INPUT MATERIAL:

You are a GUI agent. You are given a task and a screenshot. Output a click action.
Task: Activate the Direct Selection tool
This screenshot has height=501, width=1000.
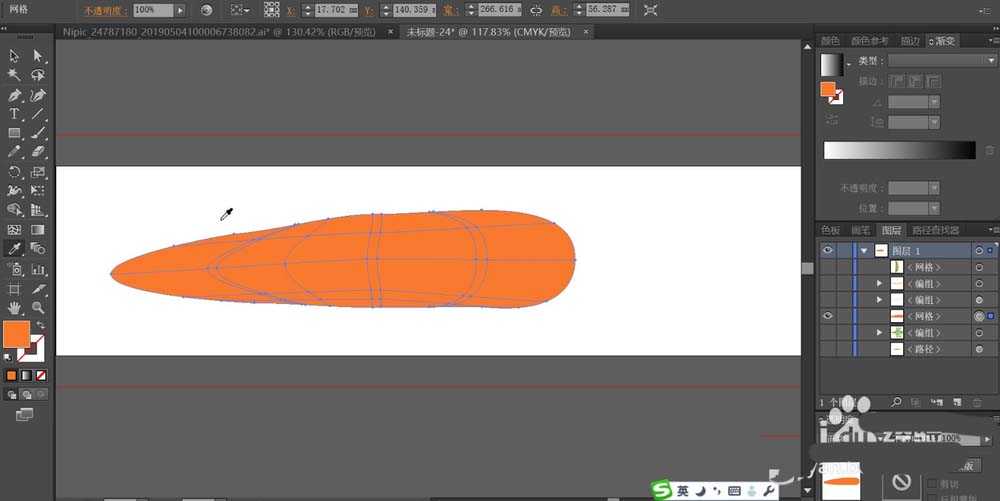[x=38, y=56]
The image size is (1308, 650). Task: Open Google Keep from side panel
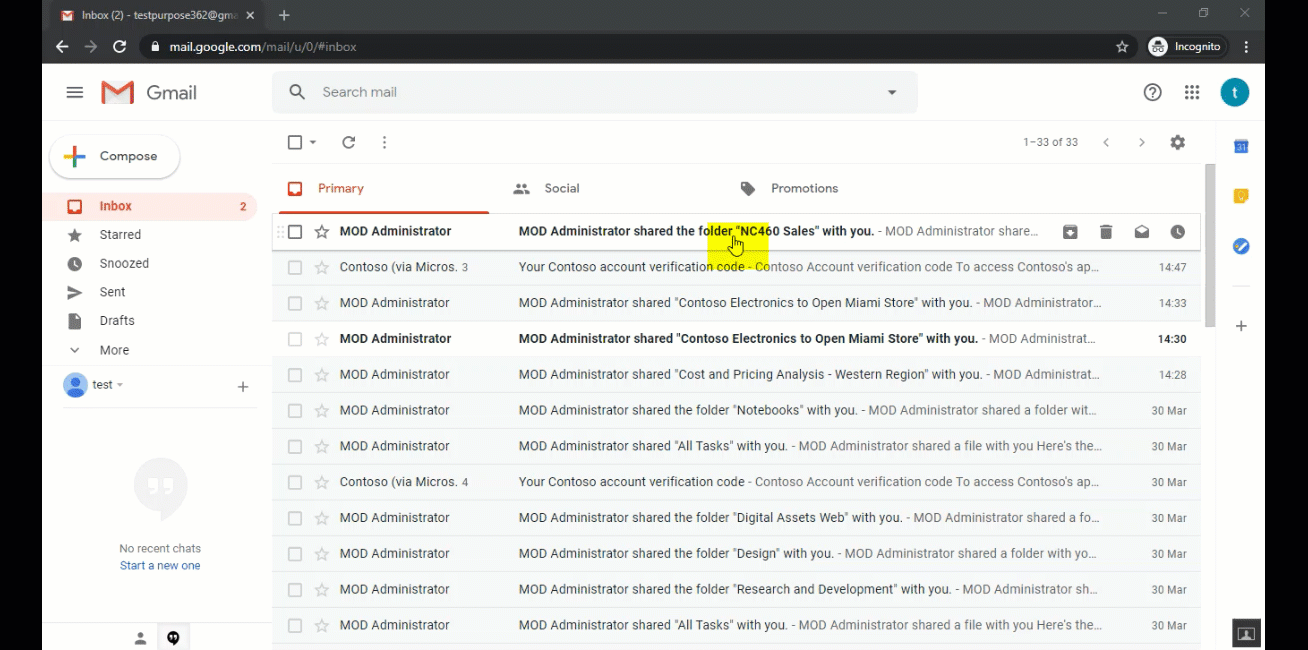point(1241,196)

YOUR OBJECTIVE:
For this exercise, reproduce the data above exactly from the line containing "The image size" through its final line, both ends included, with no pictures in the copy.

YOUR SOLUTION:
The image size is (1308, 650). Task: Open Google Keep from side panel
point(1241,196)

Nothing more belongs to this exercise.